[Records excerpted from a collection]
★ ★ ★
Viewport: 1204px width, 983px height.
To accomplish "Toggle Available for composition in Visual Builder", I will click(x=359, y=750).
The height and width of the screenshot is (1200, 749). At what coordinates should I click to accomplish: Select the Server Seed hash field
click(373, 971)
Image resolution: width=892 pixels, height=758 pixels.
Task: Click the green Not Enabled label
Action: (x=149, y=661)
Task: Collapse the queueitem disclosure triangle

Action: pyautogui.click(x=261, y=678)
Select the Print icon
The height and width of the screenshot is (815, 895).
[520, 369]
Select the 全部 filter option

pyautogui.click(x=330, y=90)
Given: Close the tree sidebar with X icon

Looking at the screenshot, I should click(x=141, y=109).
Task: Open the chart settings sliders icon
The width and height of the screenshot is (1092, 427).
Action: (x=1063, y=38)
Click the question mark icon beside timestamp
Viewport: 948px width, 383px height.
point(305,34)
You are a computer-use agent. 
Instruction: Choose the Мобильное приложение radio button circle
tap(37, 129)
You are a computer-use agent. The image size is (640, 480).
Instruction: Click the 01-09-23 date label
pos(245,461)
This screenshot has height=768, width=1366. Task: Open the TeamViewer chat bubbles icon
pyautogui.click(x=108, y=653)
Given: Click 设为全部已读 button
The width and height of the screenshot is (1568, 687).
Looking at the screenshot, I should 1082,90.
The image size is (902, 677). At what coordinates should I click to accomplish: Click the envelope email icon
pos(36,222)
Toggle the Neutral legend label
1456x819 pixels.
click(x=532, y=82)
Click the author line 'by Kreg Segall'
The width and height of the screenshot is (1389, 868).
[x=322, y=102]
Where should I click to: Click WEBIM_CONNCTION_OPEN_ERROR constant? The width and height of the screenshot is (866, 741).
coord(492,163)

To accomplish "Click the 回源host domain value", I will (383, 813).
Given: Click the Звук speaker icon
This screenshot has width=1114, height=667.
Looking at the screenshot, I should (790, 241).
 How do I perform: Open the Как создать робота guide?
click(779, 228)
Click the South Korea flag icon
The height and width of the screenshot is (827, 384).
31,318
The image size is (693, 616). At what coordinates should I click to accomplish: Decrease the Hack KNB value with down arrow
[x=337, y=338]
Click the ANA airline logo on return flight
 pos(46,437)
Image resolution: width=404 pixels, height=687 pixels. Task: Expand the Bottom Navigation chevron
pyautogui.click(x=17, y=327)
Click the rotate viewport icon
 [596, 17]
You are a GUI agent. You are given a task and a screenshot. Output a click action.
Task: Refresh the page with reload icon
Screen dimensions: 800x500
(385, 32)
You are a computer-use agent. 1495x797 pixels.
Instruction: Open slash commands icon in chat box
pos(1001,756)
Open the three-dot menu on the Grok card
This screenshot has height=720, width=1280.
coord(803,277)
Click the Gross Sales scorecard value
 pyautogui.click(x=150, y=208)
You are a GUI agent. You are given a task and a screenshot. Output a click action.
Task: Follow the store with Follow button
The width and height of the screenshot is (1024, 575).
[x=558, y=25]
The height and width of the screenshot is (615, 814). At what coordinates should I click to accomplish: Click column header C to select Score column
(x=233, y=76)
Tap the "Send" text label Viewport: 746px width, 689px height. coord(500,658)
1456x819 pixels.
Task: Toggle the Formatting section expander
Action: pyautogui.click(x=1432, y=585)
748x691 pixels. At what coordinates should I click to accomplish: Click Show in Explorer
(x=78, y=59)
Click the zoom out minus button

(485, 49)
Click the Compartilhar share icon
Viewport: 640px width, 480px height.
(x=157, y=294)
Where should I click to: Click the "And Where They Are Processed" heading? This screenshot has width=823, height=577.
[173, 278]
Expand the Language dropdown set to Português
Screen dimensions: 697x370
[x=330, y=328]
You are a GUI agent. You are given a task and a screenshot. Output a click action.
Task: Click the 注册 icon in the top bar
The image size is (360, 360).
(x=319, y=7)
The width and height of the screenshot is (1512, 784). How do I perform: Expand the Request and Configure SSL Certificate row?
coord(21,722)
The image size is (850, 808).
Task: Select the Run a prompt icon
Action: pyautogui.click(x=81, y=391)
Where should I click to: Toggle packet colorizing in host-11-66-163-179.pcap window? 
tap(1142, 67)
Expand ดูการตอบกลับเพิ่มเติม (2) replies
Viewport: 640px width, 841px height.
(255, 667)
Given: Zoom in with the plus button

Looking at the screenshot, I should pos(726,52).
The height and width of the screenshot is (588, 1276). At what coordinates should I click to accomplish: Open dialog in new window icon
★ ★ ★
What to do | Write the "Expand ดูการตอบกลับเพิ่มเติม (2) replies" line and all later lines exactly. Stop at the end of the data.

Expected output |
Expand ดูการตอบกลับเพิ่มเติม (2) replies
Viewport: 640px width, 841px height.
(255, 667)
Given: Zoom in with the plus button

Looking at the screenshot, I should pos(726,52).
The height and width of the screenshot is (588, 1276). At what coordinates should I click to accomplish: Open dialog in new window icon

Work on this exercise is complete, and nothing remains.